Task objective >> Each line in the records below, from the one that contains "August 2016 (54, 2078)" to the one that contains "By This We Know (66, 539)", should be reproduced exactly, the first and last included.

Material for this exercise >>
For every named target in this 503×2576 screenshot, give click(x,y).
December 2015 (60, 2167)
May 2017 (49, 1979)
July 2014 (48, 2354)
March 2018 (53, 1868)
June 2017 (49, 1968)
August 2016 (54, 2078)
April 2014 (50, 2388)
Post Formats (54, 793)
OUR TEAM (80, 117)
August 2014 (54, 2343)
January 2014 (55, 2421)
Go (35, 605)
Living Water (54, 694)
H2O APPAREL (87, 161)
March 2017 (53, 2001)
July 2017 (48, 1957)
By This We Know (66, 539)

...

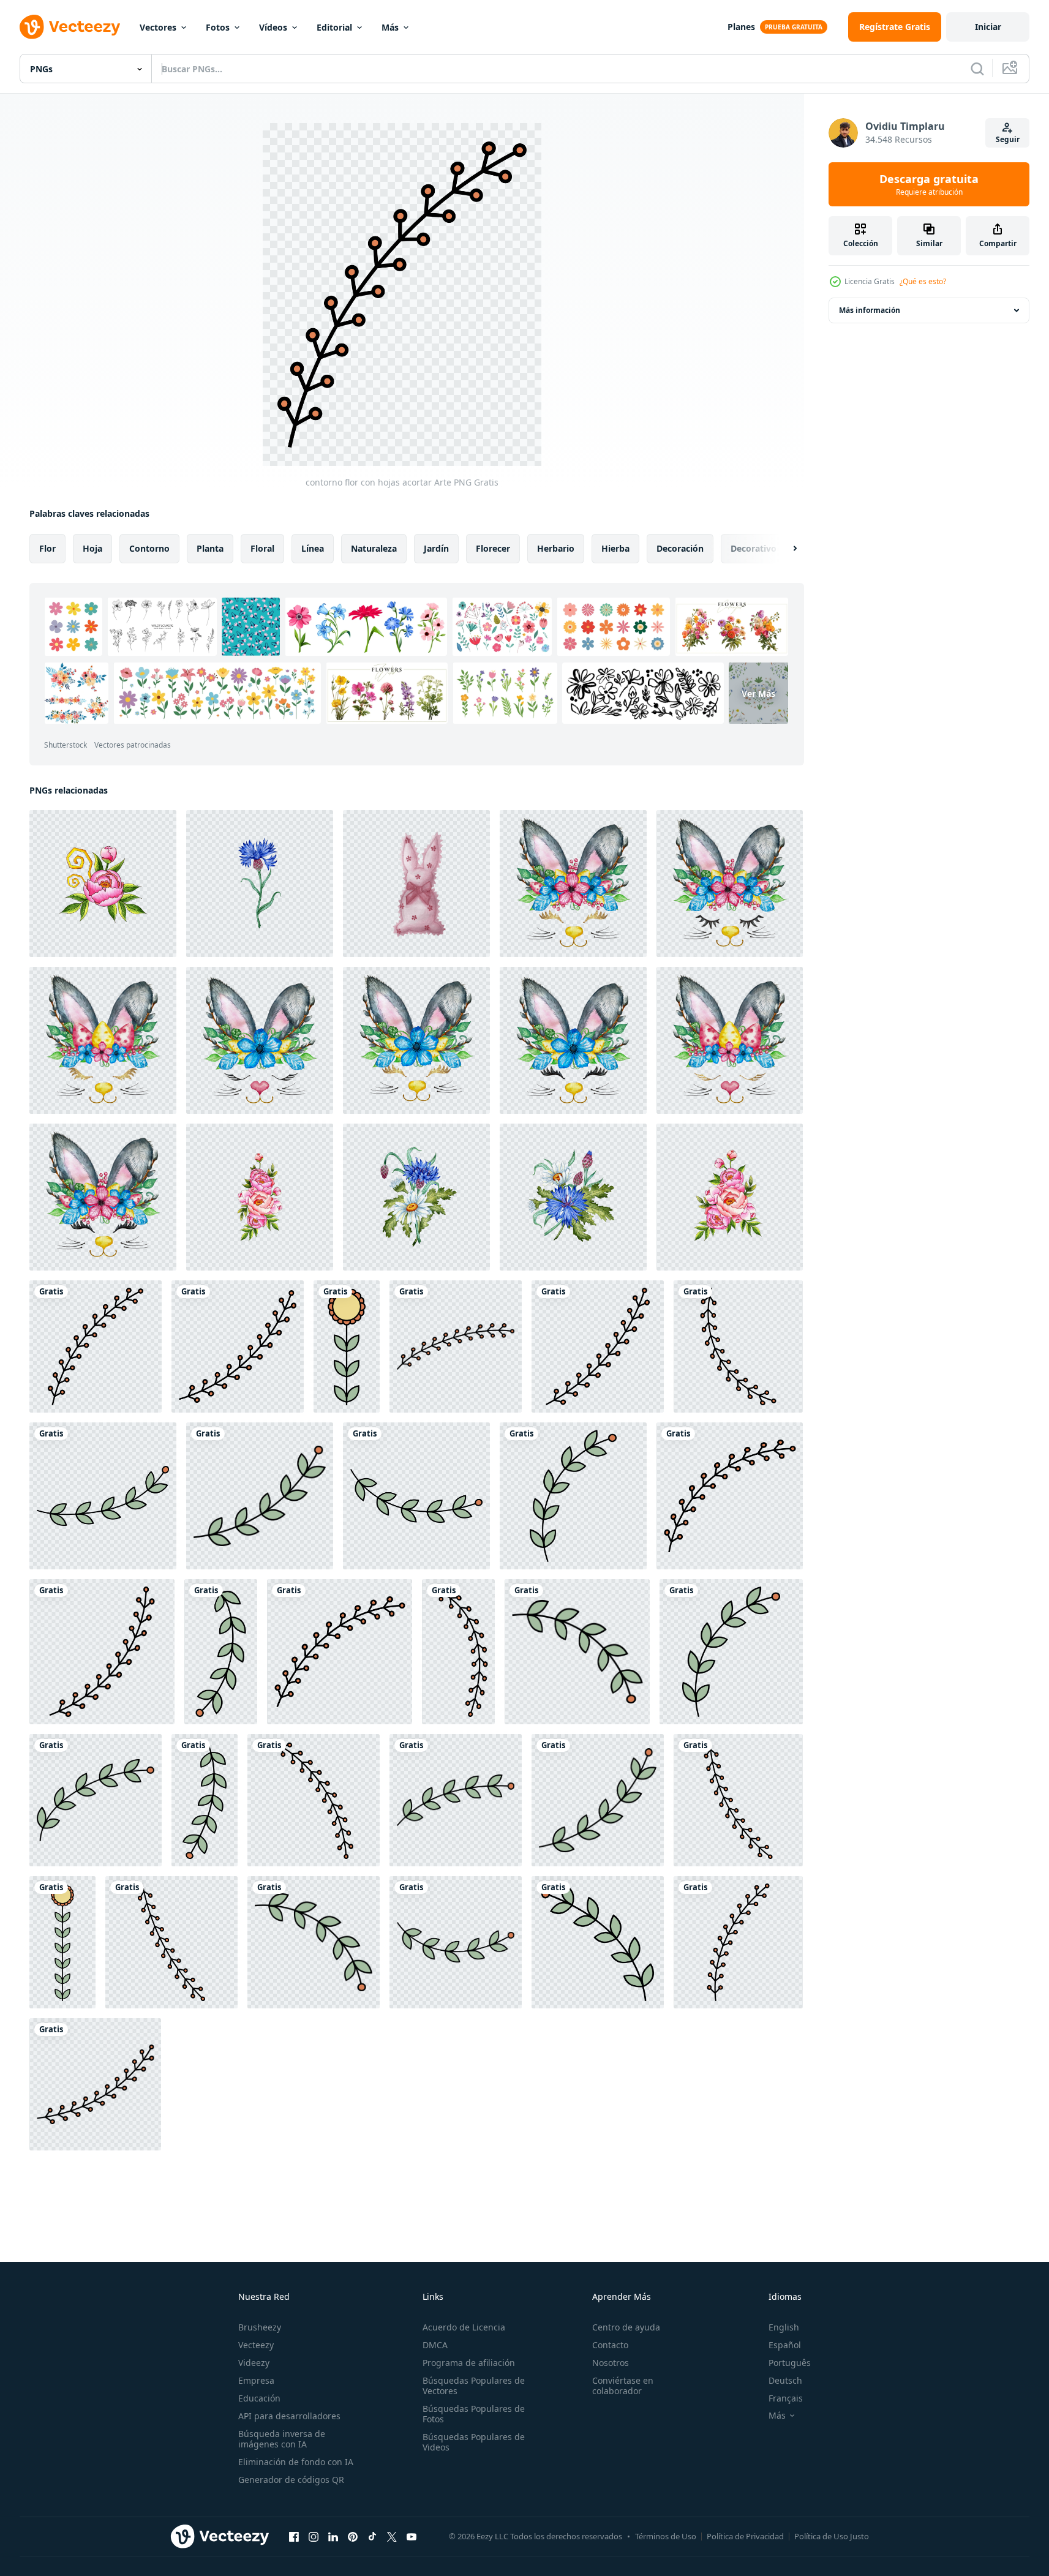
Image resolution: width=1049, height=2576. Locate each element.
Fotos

Reply >>
August 2016 (54, 2078)
April 2014 (50, 2388)
Post Formats (54, 793)
OUR TEAM (80, 117)
August 2014 (54, 2343)
January 2014 (55, 2421)
Go (35, 605)
Living Water (54, 694)
H2O APPAREL (87, 161)
March 2017 (53, 2001)
July 2017 (48, 1957)
By This We Know (66, 539)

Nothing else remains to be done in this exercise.